- [Task statement] Rewrite the entries from the very first line through the line holding "will click(50, 277).", inclusive, swapping every "pixels" for "px" and changing nothing else.

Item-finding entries
* * *
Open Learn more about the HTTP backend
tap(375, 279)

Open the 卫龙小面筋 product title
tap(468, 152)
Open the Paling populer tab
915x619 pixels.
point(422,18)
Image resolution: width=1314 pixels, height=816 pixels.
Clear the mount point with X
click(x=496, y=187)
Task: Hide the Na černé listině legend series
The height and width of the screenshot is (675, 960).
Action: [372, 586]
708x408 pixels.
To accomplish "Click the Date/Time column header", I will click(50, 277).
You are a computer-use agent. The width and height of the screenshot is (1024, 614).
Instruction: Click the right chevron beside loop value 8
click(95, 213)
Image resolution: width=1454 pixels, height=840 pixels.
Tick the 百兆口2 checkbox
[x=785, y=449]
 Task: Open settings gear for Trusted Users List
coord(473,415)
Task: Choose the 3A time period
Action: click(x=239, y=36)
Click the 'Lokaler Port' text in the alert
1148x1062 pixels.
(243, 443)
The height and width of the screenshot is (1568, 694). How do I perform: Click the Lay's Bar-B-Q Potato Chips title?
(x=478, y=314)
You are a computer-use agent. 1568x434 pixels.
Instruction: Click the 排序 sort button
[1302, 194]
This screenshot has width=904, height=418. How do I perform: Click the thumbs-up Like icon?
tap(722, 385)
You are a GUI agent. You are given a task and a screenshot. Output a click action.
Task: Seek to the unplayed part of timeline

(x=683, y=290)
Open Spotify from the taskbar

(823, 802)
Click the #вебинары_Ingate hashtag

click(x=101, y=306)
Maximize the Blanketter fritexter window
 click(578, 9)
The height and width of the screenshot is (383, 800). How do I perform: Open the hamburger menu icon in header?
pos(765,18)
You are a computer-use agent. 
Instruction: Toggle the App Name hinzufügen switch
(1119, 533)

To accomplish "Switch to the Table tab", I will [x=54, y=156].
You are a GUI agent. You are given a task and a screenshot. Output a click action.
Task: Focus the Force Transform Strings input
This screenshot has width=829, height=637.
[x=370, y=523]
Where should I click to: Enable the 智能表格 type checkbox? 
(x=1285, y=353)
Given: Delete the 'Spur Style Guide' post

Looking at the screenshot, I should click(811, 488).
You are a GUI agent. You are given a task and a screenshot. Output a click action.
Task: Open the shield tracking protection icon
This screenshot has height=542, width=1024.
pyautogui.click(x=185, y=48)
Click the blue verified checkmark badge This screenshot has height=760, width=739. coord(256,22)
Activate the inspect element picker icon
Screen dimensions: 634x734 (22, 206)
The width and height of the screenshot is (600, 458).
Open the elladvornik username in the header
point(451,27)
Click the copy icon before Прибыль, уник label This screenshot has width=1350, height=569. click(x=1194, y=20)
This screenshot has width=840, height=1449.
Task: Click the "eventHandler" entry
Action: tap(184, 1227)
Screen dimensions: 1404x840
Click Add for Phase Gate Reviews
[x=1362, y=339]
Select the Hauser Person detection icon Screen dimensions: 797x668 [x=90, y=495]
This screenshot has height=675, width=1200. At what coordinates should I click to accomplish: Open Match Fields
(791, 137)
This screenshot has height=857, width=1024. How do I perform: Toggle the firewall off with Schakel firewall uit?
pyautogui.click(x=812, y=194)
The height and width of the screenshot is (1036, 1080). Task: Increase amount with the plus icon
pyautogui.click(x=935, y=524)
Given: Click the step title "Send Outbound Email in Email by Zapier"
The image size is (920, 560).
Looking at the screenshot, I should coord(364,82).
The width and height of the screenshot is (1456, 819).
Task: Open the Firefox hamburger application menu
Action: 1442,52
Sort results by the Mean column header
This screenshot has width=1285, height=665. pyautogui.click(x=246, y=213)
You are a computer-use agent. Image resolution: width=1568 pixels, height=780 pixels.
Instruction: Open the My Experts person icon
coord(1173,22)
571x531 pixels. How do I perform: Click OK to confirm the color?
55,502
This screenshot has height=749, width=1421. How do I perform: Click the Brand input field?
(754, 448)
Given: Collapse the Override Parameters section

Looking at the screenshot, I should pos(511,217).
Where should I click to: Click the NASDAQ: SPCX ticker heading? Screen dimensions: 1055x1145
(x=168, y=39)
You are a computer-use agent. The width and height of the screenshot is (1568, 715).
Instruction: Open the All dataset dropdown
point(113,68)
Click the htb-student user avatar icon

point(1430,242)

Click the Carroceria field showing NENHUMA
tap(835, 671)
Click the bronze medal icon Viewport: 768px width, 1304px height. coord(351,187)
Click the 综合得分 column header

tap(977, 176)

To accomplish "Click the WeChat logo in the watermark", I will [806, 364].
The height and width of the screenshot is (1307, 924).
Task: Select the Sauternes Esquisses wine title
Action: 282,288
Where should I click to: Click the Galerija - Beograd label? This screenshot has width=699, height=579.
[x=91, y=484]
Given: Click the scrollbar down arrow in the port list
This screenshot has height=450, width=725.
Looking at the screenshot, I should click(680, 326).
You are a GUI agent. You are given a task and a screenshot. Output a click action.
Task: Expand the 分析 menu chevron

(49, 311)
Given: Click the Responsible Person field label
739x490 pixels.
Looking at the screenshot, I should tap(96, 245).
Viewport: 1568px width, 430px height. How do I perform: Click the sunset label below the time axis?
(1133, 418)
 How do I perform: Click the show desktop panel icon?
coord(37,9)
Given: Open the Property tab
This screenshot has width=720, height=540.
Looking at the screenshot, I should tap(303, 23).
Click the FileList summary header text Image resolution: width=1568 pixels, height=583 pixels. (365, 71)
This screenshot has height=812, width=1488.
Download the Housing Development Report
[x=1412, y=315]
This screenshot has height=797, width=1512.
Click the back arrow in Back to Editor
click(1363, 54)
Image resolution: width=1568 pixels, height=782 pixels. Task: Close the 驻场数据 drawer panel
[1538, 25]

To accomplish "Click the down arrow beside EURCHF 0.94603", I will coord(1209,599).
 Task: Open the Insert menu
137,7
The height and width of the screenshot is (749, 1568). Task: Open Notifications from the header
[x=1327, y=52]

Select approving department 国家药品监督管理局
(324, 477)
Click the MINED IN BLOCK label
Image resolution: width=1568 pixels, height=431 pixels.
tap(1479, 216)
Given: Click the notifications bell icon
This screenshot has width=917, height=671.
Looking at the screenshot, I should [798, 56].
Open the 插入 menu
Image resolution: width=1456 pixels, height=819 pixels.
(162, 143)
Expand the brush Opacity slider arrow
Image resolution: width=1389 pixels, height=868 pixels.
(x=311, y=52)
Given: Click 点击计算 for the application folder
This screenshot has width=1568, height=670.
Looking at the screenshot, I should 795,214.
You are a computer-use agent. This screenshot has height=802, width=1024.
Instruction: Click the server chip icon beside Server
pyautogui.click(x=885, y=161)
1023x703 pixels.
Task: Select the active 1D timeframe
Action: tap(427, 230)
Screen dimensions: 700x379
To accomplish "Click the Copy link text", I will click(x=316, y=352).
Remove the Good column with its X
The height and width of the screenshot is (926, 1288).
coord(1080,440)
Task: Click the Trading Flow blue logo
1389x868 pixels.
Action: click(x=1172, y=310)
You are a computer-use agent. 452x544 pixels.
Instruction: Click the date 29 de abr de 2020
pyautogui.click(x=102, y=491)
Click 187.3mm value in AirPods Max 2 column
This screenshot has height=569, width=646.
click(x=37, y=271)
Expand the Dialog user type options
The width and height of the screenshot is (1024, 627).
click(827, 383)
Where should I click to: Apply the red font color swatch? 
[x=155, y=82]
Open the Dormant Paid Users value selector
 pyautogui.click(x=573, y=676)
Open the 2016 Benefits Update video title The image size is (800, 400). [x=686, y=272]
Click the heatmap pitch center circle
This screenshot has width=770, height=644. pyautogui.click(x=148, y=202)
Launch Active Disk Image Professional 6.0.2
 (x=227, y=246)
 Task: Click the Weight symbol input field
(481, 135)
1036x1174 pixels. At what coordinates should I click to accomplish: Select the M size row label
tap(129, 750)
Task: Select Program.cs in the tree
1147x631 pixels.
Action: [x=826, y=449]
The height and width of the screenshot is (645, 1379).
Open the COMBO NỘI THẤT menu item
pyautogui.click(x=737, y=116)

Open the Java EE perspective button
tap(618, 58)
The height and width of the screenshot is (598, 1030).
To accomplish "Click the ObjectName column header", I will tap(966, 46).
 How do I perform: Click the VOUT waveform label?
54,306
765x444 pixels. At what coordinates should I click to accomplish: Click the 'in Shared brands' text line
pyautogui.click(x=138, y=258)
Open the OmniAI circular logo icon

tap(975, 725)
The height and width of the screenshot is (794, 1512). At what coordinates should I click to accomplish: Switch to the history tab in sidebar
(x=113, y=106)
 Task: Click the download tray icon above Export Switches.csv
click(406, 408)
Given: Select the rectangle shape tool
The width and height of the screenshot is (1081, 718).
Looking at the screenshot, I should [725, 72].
* * *
- [Output for this task]
Open Learn more about the HTTP backend
tap(375, 279)

Open the 卫龙小面筋 product title
tap(468, 152)
Open the Paling populer tab
915x619 px.
point(422,18)
Image resolution: width=1314 px, height=816 px.
Clear the mount point with X
click(x=496, y=187)
Task: Hide the Na černé listině legend series
The height and width of the screenshot is (675, 960).
Action: [372, 586]
708x408 px.
To accomplish "Click the Date/Time column header", I will click(50, 277).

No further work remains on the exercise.